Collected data
*-*-*
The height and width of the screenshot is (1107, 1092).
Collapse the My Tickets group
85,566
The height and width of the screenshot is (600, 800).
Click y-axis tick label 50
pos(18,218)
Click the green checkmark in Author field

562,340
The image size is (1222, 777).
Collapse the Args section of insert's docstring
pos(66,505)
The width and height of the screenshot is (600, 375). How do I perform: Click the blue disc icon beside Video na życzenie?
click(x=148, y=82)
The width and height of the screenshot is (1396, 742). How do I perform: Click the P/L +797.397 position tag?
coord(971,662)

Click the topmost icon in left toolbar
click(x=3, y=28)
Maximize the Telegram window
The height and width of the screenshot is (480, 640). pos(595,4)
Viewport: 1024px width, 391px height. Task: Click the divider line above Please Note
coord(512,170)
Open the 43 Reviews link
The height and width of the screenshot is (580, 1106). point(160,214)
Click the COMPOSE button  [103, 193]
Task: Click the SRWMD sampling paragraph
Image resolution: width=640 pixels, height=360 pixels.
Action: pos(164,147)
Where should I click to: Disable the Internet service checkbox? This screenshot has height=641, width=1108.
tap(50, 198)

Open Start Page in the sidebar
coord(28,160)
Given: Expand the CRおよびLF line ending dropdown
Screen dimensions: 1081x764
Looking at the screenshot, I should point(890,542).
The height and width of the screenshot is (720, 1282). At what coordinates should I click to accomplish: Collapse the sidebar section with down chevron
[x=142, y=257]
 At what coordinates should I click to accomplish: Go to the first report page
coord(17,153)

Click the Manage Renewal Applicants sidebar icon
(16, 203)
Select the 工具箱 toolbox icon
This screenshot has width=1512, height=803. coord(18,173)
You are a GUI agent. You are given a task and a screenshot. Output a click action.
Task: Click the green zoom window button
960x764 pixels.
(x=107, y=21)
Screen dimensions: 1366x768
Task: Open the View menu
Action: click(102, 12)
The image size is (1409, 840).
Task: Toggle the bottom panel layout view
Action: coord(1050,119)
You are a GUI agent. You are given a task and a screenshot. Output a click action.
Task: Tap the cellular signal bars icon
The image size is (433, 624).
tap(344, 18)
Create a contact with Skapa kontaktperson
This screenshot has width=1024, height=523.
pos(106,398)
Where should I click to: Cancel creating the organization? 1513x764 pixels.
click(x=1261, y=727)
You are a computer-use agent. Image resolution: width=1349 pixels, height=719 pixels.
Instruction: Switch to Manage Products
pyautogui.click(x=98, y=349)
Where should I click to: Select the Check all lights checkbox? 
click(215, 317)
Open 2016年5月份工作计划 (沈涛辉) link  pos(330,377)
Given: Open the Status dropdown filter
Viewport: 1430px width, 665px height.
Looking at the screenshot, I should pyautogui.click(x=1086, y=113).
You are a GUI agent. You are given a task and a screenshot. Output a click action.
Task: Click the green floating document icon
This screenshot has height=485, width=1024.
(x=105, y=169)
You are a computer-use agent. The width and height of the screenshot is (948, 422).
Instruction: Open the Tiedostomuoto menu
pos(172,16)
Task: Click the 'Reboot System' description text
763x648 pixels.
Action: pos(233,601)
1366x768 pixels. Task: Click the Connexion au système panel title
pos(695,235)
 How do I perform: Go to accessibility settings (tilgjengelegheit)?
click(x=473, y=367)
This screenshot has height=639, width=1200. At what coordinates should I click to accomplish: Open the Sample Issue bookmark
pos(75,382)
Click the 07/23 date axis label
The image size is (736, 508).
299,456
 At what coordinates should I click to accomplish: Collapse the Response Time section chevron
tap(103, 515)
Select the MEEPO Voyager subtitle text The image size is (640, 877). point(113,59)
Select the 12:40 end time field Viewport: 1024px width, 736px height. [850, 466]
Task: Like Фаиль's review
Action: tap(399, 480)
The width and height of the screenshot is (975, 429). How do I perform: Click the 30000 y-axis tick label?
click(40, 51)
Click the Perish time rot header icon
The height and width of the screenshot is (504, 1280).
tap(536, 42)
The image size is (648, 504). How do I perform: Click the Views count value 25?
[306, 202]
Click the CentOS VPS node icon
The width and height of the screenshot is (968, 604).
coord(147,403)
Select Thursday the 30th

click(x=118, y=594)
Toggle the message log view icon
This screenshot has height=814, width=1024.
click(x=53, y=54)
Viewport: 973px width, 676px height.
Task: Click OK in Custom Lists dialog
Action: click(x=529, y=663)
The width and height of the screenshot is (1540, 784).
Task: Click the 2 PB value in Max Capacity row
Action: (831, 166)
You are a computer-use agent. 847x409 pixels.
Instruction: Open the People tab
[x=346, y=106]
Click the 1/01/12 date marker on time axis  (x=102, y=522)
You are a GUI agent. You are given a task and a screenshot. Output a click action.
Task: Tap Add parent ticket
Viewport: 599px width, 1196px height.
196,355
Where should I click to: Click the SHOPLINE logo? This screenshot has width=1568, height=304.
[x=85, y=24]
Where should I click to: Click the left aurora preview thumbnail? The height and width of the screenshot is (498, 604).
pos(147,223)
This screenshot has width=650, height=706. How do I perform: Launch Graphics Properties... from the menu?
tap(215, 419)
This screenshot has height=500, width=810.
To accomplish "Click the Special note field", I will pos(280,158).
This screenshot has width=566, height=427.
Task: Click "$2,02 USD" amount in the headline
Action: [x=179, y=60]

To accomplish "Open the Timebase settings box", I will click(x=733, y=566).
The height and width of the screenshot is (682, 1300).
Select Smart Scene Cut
*-*-*
### What you need to do:
Restate each record exactly as written.

### Result of this exercise:
The height and width of the screenshot is (1107, 1092).
Collapse the My Tickets group
85,566
The height and width of the screenshot is (600, 800).
Click y-axis tick label 50
pos(18,218)
Click the green checkmark in Author field

562,340
The image size is (1222, 777).
Collapse the Args section of insert's docstring
pos(66,505)
The width and height of the screenshot is (600, 375). How do I perform: Click the blue disc icon beside Video na życzenie?
click(x=148, y=82)
The width and height of the screenshot is (1396, 742). How do I perform: Click the P/L +797.397 position tag?
coord(971,662)

Click the topmost icon in left toolbar
click(x=3, y=28)
Maximize the Telegram window
The height and width of the screenshot is (480, 640). pos(595,4)
Viewport: 1024px width, 391px height. Task: Click the divider line above Please Note
coord(512,170)
Open the 43 Reviews link
The height and width of the screenshot is (580, 1106). point(160,214)
Click the COMPOSE button  [103, 193]
Task: Click the SRWMD sampling paragraph
Image resolution: width=640 pixels, height=360 pixels.
Action: pos(164,147)
Where should I click to: Disable the Internet service checkbox? This screenshot has height=641, width=1108.
tap(50, 198)

Open Start Page in the sidebar
coord(28,160)
Given: Expand the CRおよびLF line ending dropdown
Screen dimensions: 1081x764
Looking at the screenshot, I should point(890,542).
The height and width of the screenshot is (720, 1282). At what coordinates should I click to accomplish: Collapse the sidebar section with down chevron
[x=142, y=257]
 At what coordinates should I click to accomplish: Go to the first report page
coord(17,153)

Click the Manage Renewal Applicants sidebar icon
(16, 203)
Select the 工具箱 toolbox icon
This screenshot has width=1512, height=803. coord(18,173)
You are a GUI agent. You are given a task and a screenshot. Output a click action.
Task: Click the green zoom window button
960x764 pixels.
(x=107, y=21)
Screen dimensions: 1366x768
Task: Open the View menu
Action: click(102, 12)
The image size is (1409, 840).
Task: Toggle the bottom panel layout view
Action: coord(1050,119)
You are a GUI agent. You are given a task and a screenshot. Output a click action.
Task: Tap the cellular signal bars icon
The image size is (433, 624).
tap(344, 18)
Create a contact with Skapa kontaktperson
This screenshot has width=1024, height=523.
pos(106,398)
Where should I click to: Cancel creating the organization? 1513x764 pixels.
click(x=1261, y=727)
You are a computer-use agent. Image resolution: width=1349 pixels, height=719 pixels.
Instruction: Switch to Manage Products
pyautogui.click(x=98, y=349)
Where should I click to: Select the Check all lights checkbox? 
click(215, 317)
Open 2016年5月份工作计划 (沈涛辉) link  pos(330,377)
Given: Open the Status dropdown filter
Viewport: 1430px width, 665px height.
Looking at the screenshot, I should pyautogui.click(x=1086, y=113).
You are a GUI agent. You are given a task and a screenshot. Output a click action.
Task: Click the green floating document icon
This screenshot has height=485, width=1024.
(x=105, y=169)
You are a computer-use agent. The width and height of the screenshot is (948, 422).
Instruction: Open the Tiedostomuoto menu
pos(172,16)
Task: Click the 'Reboot System' description text
763x648 pixels.
Action: pos(233,601)
1366x768 pixels. Task: Click the Connexion au système panel title
pos(695,235)
 How do I perform: Go to accessibility settings (tilgjengelegheit)?
click(x=473, y=367)
This screenshot has height=639, width=1200. At what coordinates should I click to accomplish: Open the Sample Issue bookmark
pos(75,382)
Click the 07/23 date axis label
The image size is (736, 508).
299,456
 At what coordinates should I click to accomplish: Collapse the Response Time section chevron
tap(103, 515)
Select the MEEPO Voyager subtitle text The image size is (640, 877). point(113,59)
Select the 12:40 end time field Viewport: 1024px width, 736px height. [850, 466]
Task: Like Фаиль's review
Action: tap(399, 480)
The width and height of the screenshot is (975, 429). How do I perform: Click the 30000 y-axis tick label?
click(40, 51)
Click the Perish time rot header icon
The height and width of the screenshot is (504, 1280).
tap(536, 42)
The image size is (648, 504). How do I perform: Click the Views count value 25?
[306, 202]
Click the CentOS VPS node icon
The width and height of the screenshot is (968, 604).
coord(147,403)
Select Thursday the 30th

click(x=118, y=594)
Toggle the message log view icon
This screenshot has height=814, width=1024.
click(x=53, y=54)
Viewport: 973px width, 676px height.
Task: Click OK in Custom Lists dialog
Action: click(x=529, y=663)
The width and height of the screenshot is (1540, 784).
Task: Click the 2 PB value in Max Capacity row
Action: (831, 166)
You are a computer-use agent. 847x409 pixels.
Instruction: Open the People tab
[x=346, y=106]
Click the 1/01/12 date marker on time axis  (x=102, y=522)
You are a GUI agent. You are given a task and a screenshot. Output a click action.
Task: Tap Add parent ticket
Viewport: 599px width, 1196px height.
196,355
Where should I click to: Click the SHOPLINE logo? This screenshot has width=1568, height=304.
[x=85, y=24]
Where should I click to: Click the left aurora preview thumbnail? The height and width of the screenshot is (498, 604).
pos(147,223)
This screenshot has width=650, height=706. How do I perform: Launch Graphics Properties... from the menu?
tap(215, 419)
This screenshot has height=500, width=810.
To accomplish "Click the Special note field", I will pos(280,158).
This screenshot has width=566, height=427.
Task: Click "$2,02 USD" amount in the headline
Action: [x=179, y=60]

To accomplish "Open the Timebase settings box", I will click(x=733, y=566).
The height and width of the screenshot is (682, 1300).
Select Smart Scene Cut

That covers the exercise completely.